DUBAI: Un incendie s'est déclaré vendredi dans une raffinerie de la compagnie pétrolière nationale du Koweït après des attaques de drones, a indiqué l'agence de presse officielle koweïtienne.

"La raffinerie Mina Al-Ahmadi, appartenant à la Kuwait National Petroleum Company (KNPC) a été la cible tôt ce matin de plusieurs attaques hostiles de drones, provoquant des incendies dans certaines de ses unités", selon l'agence, après une attaque la veille sur cette infrastructure qui avait déjà provoqué un incendie.

En représailles à l'offensive conjointe des Etats-Unis et d'Israël débutée le 28 février, Téhéran a intensifié ces derniers jours ses frappes sur les infrastructures énergétiques des pays du Golfe.

L'attaque de vendredi sur la raffinerie Mina Al-Ahmadi n'a pas fait de victime mais a entraîné la fermeture de plusieurs unités du site, tandis que les pompiers tentent de contenir l'incendie, selon l'agence officielle koweïtienne.

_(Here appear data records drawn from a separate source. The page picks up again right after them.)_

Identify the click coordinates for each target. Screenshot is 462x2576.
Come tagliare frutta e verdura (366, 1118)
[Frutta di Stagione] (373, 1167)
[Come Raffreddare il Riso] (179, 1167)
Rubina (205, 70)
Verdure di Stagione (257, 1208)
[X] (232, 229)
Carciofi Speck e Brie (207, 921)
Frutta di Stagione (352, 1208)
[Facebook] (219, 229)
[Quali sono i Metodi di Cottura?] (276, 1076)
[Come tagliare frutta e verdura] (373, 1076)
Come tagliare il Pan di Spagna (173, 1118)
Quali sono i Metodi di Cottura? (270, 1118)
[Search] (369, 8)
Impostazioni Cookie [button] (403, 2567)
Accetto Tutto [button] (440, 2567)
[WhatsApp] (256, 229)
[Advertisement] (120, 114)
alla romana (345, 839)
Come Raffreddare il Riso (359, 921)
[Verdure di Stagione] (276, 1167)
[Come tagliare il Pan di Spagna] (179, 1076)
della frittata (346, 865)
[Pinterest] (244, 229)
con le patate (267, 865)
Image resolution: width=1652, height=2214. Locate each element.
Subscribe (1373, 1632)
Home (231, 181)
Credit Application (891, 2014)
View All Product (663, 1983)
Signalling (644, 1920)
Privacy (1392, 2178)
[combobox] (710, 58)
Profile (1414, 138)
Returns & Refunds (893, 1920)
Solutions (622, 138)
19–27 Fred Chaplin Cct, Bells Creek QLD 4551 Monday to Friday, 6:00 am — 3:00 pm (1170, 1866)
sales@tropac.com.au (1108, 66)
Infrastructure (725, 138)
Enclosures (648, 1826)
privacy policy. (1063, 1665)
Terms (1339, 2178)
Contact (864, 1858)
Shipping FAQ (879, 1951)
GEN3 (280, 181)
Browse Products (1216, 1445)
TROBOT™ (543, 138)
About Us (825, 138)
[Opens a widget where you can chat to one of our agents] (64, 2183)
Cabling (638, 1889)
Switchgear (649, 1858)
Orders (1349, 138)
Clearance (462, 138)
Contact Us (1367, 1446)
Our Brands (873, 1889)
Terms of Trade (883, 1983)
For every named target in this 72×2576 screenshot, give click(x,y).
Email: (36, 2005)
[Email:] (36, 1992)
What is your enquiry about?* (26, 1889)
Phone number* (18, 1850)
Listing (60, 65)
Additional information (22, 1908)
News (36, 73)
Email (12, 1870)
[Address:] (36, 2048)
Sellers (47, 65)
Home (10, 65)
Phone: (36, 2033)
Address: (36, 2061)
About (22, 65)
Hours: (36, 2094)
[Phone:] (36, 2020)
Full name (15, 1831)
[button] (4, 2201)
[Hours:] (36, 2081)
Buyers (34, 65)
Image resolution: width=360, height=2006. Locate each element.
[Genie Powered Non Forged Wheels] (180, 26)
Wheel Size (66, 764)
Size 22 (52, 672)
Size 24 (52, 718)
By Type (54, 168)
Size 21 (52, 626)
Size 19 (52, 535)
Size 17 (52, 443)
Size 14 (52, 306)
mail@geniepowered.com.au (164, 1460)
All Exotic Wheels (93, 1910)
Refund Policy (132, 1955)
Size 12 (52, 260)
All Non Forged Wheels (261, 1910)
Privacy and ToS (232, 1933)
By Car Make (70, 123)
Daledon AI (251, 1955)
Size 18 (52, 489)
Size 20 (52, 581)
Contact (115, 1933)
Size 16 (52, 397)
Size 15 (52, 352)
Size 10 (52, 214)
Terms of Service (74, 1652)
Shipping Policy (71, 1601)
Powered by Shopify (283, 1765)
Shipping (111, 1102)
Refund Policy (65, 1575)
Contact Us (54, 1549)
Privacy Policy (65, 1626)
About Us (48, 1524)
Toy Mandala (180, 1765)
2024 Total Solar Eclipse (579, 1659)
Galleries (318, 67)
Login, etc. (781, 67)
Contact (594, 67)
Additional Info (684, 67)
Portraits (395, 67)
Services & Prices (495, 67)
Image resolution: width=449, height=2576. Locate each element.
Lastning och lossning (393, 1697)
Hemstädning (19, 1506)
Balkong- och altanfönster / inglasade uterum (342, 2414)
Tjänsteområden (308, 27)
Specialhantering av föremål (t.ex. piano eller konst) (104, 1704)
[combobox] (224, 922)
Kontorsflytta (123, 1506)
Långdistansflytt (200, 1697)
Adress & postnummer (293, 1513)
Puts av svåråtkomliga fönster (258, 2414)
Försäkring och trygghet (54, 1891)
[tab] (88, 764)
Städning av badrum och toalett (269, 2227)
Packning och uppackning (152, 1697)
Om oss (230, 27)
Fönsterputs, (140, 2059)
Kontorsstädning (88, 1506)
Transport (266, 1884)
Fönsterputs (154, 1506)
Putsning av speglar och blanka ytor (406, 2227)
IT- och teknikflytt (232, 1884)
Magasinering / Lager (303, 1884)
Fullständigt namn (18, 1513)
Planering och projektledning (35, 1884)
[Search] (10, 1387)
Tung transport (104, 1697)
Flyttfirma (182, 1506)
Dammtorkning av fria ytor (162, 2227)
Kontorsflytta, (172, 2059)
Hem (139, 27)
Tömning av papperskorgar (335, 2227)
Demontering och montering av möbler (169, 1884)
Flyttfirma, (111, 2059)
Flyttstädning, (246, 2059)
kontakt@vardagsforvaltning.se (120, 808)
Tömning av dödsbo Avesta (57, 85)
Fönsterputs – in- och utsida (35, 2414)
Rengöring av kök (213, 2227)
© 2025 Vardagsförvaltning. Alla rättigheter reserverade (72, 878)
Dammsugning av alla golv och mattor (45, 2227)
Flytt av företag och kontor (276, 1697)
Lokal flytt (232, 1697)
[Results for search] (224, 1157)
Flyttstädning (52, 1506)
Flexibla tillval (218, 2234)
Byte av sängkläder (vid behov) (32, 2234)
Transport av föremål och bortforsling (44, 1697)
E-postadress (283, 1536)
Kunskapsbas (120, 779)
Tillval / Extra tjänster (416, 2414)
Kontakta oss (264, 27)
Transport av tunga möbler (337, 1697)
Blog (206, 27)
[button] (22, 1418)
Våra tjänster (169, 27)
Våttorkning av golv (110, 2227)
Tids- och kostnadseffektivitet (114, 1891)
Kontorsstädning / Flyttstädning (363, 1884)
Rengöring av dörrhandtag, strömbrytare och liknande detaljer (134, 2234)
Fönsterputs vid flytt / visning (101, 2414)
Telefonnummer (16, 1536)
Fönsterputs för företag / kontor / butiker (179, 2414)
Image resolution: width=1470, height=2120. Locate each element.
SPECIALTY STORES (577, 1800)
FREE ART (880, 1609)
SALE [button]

Dans les autres pays du Golfe, les Emirats arabes unis ont dit vendredi répondre à des attaques de missiles et de drones, et le Bahreïn avoir maîtrisé l'incendie d'un entrepôt causé par des éclats provenant d'une "agression iranienne".

En Arabie saoudite, le ministre de la Défense saoudien a dit qu'en l'espace de deux heures, plus d'une douzaine de drones ont été "interceptés et détruits" dans l'est du pays et un autre dans le nord.